In April this year, we were delighted to see the Red Kites return to County School. They had been here about 3 years ago, but decided not to nest. This year was different, we watched as their work began, putting together their nest at the top of a tall tree in the Forestry Commission’s Bintree Woods above the Wensum Valley, and overlooking the Billingford Parish Lands.

The Kites circled above us carrying twigs and sticks. There were several noisy aerial battles where the local buzzards and rooks took on the intruders on their territory, but those of us who live in the houses here were delighted to see our new neighbours hold their ground and hang on to their treetop home. In the springtime, our Kites could regularly be seen soaring above the Valley. I am sure our neighbours in Elmham enjoyed the sight of these majestic birds as much as we did.

The introduction of Red Kites has been a great success. They mainly eat dead carrion, and occasionally small living animals, voles, mice, earthworms, and frogs. In 2012 the RSPB reported that a Kite snatched a sausage from a barbecue, but they present no threat to farmers or gamekeepers rearing pheasants to shoot, so it makes no sense for anyone to wish them harm. Claire from The Raptor Trust told us that many game keepers are very pleased to have Kites on their land to deter the crow family of birds, rooks, magpies, jays, etc. from raiding nests.

We knew that the Kites were doing well, as one parent stayed with the nest, whilst the other searched across the valley for food. In late June my neighbour was walking his dogs, one went off the path, through the woods, he followed, and found the Kite’s nest shot to ribbons, and the female Kite stunned but alive, the male bird circled above crying out at the loss.

My neighbour called the Raptor Trust, who arrived promptly, and were soon on the phone, reporting the incident to the Police.
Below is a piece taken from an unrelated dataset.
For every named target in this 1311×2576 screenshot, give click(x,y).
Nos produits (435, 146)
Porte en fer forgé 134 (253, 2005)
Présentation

It is a serious crime to kill, damage or disturb these protected birds of prey, and it is inconceivable that the nest could have fallen from the tree by accident, there was no wind at that time, and even if the nest had fallen there is no way that the Kite would have fallen with it.

The Raptor Trust rescued the female Kite, looked after her until she was fully recovered, ringed and recorded, and ready to fly again. On Sunday 6th August a small group of us joined Claire from the Raptor Trust as “our” Kite was released back beneath the tree from which she had fallen nearly two months earlier. The Police have not managed find out who was responsible for this incident. Claire from the Raptor Trust says that it is quite likely that the Kites will return here another year, and we would of course be delighted to see them again, but fear more for their safety. Our Kite was last seen circling above the valley, crying out to find her family again, we hope she finds them.